Gladys shook her head. “All of them seem so sincere, it’s difficult to-”
“Now wait a moment,” Viola said. It was the first time I’d heard her break in to offer a new thought, rather than just complete one of her sister’s. “Couldn’t it be that young couple who were delivering the Thursday meals before Mr. Mallory began?”
I said, “The people I took over for, you mean?”
“Yes,” Viola said.
“But they seemed so warm and conscientious,” Gladys said. “I can’t believe that they-”
Her sister was firm. “Then why did they drop out of the program so early? They delivered meals for no longer than a month, do you recall? That was one of the reasons we were so surprised to see Mr. Mallory bringing our Thursday meals.”
Gladys was starting to nod in agreement. “And their business would provide a natural means for disposing of the property they procure. I believe you’re right, Viola.”
I said, “What business is that?”
“Why, they’re antique dealers,” Viola said. “Of a sort, anyway. Their shop is somewhat run-down… nothing fancy; the place almost resembles a junkyard. It’s just outside the city limits out of South End; perhaps you’ve seen it….”

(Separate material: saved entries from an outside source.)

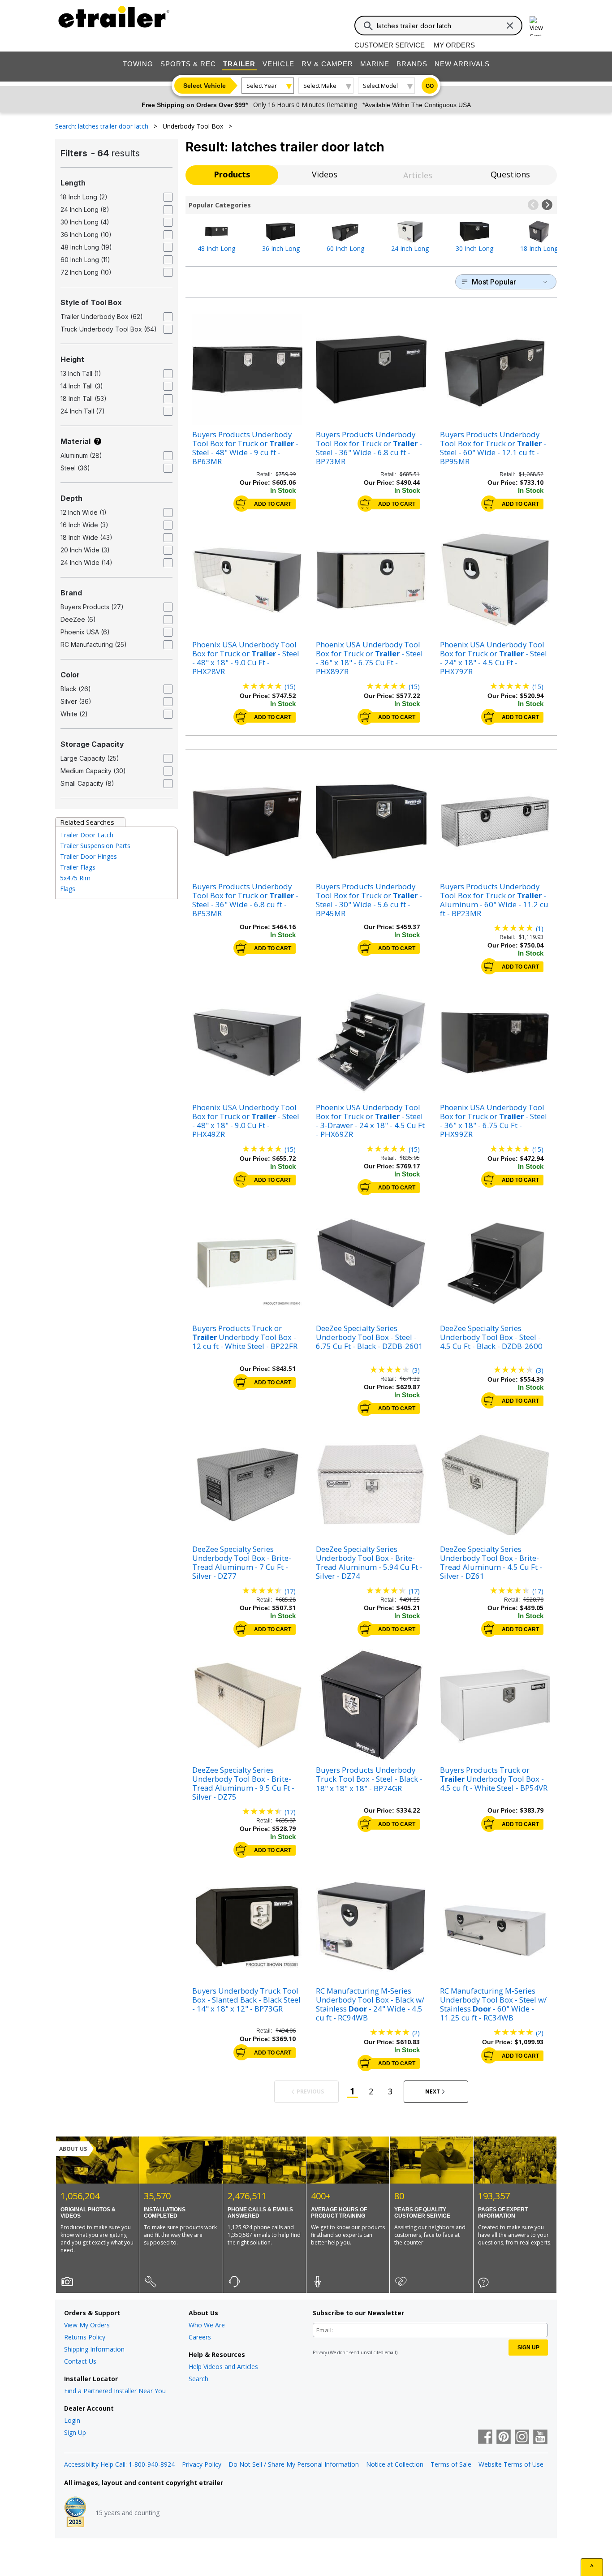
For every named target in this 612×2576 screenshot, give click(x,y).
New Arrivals (462, 64)
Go (430, 86)
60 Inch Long (345, 248)
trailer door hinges (88, 856)
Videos (324, 174)
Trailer (239, 64)
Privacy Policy (201, 2464)
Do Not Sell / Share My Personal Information (293, 2464)
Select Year (261, 86)
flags (67, 888)
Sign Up (75, 2432)
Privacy (320, 2352)
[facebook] (485, 2438)
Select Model (380, 86)
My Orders (454, 45)
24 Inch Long (410, 248)
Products (232, 174)
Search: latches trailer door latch (102, 126)
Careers (200, 2337)
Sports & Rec (188, 64)
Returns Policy (84, 2337)
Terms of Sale (451, 2464)
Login (72, 2420)
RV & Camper (327, 64)
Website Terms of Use (510, 2464)
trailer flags (77, 867)
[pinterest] (503, 2438)
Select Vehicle (204, 85)
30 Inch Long (474, 248)
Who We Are (207, 2325)
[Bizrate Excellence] (75, 2513)
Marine (374, 64)
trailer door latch (86, 835)
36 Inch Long (281, 248)
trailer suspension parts (95, 845)
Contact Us (80, 2361)
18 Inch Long (539, 248)
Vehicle (278, 64)
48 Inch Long (216, 248)
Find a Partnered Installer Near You (115, 2390)
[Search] (368, 26)
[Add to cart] (241, 503)
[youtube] (540, 2438)
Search (198, 2378)
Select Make (319, 86)
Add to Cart (272, 504)
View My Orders (87, 2325)
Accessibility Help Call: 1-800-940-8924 (119, 2464)
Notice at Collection (394, 2464)
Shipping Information (94, 2349)
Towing (138, 64)
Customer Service (389, 45)
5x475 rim (75, 878)
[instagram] (522, 2438)
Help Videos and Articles (223, 2366)
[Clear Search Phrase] (509, 25)
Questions (510, 174)
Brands (412, 64)
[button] (533, 204)
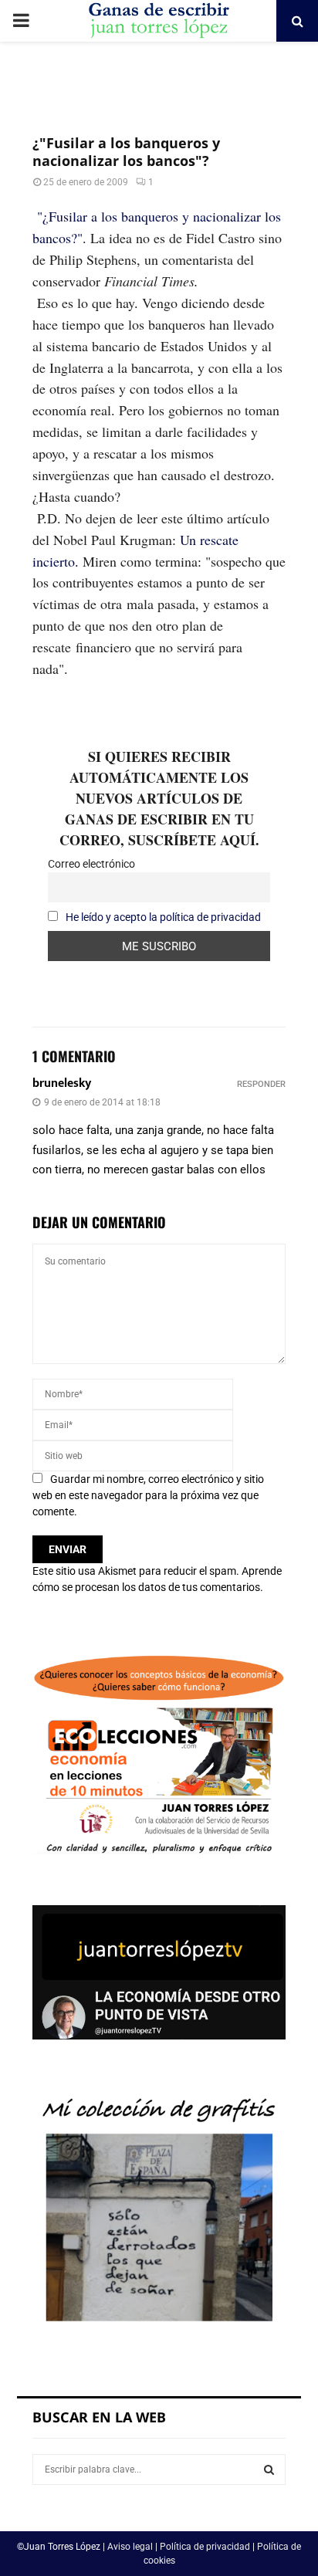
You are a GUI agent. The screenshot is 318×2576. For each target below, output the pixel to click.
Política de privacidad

“They just bought the place a few months ago, late last spring,” Gladys recalled. “They explained to us that they have plans to refurbish the shop and the grounds, as well as that barn of theirs, when their financial situation improves.”
Barn! Another warehouse?
I said, “What are their names?”
“Petersen,” Gladys said.
“Frank and Sarah Petersen,” Viola said.
22
“Damn it, Mallory,” Brennan said, “you ought to have enough sense not to come butting in down here.” Harsh words, but considering the source, not much of a reprimand. Brennan was pleased with me, for a change, and pleased with the haul I’d helped him make. Behind him the garage door of Tony’s Used Auto Parts was up, and visible in there were the boxes and crates containing the ripped-off goods from Mrs. Jonsen’s, waiting patiently to be confiscated and marked as evidence. Not so patient was the uniformed cop keeping watch over the stuff, hand on holstered gun, ready to blast the first box that blinked; he’d be better when the chief and chief’s inspector showed up to get the red-tape ball rolling. Another uniformed cop was sitting behind the wheel of a blue-and-white parked up on the sidewalk in front of the shop half of the building; in the backseat, sulking, was the pale, dark-haired woman who’d shown me a sliver of face when I knocked on the upstairs door earlier that afternoon, and she was prettier than you might expect of a woman who lived with Hulk (aka P. J.). Brennan was standing beside his own unit, which was nosed in behind the blue-and-white. Mine was across the street in that parking lot behind the Little League ballpark-my blue van, I mean. I was there to pick it up. I told Brennan so.